早く警察に電話しなければと思いつつ降って湧いた違和感にちょっと冷静になり、電話に出た。
「もしもし!天道さんですか!?施設の美馬です!」
例の天然美女のとても慌てた声がした。天然なので航が名乗る前に本題に入った。
「ごめんなさい!リクくんとカイくんがいなくなったんです!そちらに来ていませんか!?」
「はあ!?」
思わず大きな声が出た。脱走だけは絶対ないと思っていた。自分のマンションから逃げたこともなかったし(棒は追いかけたけど)、名の知れた保護施設で脱走が起こるなどと夢にも思わなかった。
「いつ逃げたんですか?」
美馬は一瞬黙ると、消え入りそうな声で言った。
「……ごめんなさい……。1週間前なんです……」
「はあ!?」
さっきよりも大きな声が出た。
「なんで早く教えてくれなかったんですか!?」
「手放された天道さんに責任はありませんし、これはあくまでこちらの落ち度なので……」
それはそうなんだけどとモヤモヤした気持ちに苛まれつつ、ではなぜ今連絡してきたのかと航は思う。

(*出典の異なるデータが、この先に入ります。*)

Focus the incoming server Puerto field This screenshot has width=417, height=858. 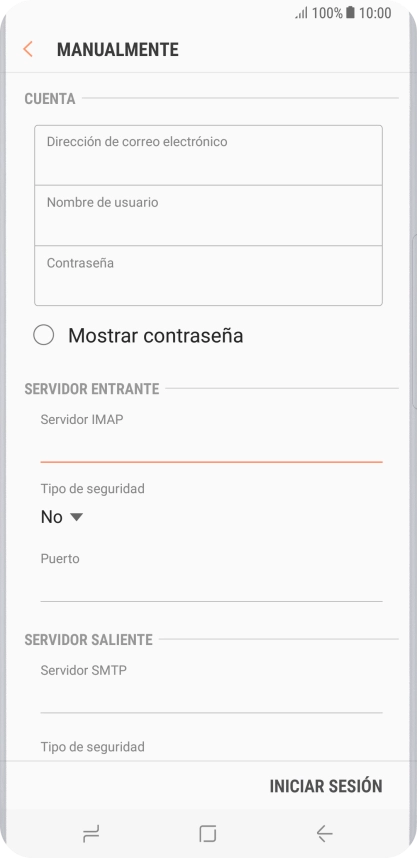click(x=211, y=587)
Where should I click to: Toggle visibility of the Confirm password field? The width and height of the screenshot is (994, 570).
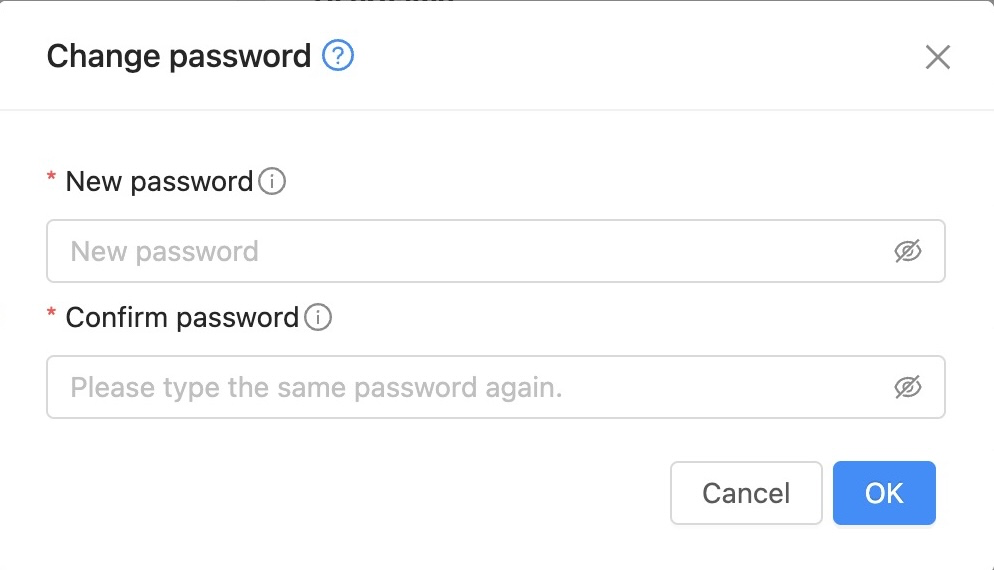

「それに目立つ子たちなのですぐ見つかると思ったんです。実際目撃証言も多くて……。ただ不思議なのがどこに行っても2頭一緒に目撃されてるんです。ずっと一緒に行動してるみたいで……。だから、余計目立つからすぐに見つかると思ったんですが、全然捕まらなくて……。目撃されたところに行っても、もういなくなってるんです……」
たしかにゴールデンレトリバーとラブラドールレトリバーならわりと知られた犬種だし、あんな大きいのが2頭で歩いていたら目立つだろう。しかも人懐っこくて食いしん坊だ。
「もう誰かが保護しているとか?」
食べ物に釣られて知らない人の家にすぐ上がり込みそうなタイプだったと航は思い出す。
「それが毎日どこかから目撃情報が入るんです。しかもずっと移動してて……」
まさか実家を目指しているのか?と航が思っていると。
「天道さんのお住いの近くから情報が入ったんです!」
「えー!?」
朝早くから起こされ、今日はえー!だのはあ!?だの叫んでばかりだと航は思った。
だがなるほどそれでと納得した。着替えてさっさと探しに行かねばなるまい。先ほどの緊張感などさっぱり忘れて黒髪の男をひょいと跨ぎ、クローゼットに向かう。
「わかりました。僕も近所を探しますんで」
「すみません!ありがとうございます!助かります!」
米つきバッタのように頭を下げている美馬が想像できた。航は適当に服を引っ張り出し、寝巻を脱ぎながら通話を続けた。
「なんかあったら電話します。この番号でいいですか?」
スマホを肩に挟んでズボンを履こうとしたとき、鏡に映った何かが目に入った。
「これお店の番号なんで私の携帯の番号教えます!いいですか!?」
航の肩からスマホが落ちた。ベッドの上だったので事なきを得た。
ズボンに通そうとした足はゆっくりと下ろされ、ズボンは手から離れて落ちた。
「書くもの用意しました!?天道さん!言いいますよ!いいですか!?」
美馬が携帯番号を教えてくれるという、降って湧いた大チャンスが落ちたスマホから聞こえてくる。
だが航は鏡から目が離せなかった。
角度的にそこにはソファーが映る。
今ならそこに座るふたりの男が映るはずだ。
だが今鏡に映っているのはソファーに鎮座する大きなゴールデンレトリバーと、その下の黒いラブラドールレトリバーだった。
何が起こっているんだ!?と航は思った。
誰だ!?と思った。
なんなんだ!?と航は思った。
何がなんだかわからない。今、目に映っているものが本物なのかどっきりなのかもわからない。どうしてこんなことになっているのかもわからない。
混乱した航は全部まとめて叫んだ。
「なっ!だなっ!?」
ふたりは航を見てにっこり笑うと言った。
「遠かった」
「お腹空いた」
「もしもし天道さん!メモされましたか!?じゃあ私たちもすぐそちらへ向かいますので!」
美馬からの電話が切れた。
航は美馬の電話番号をゲットし損ねた。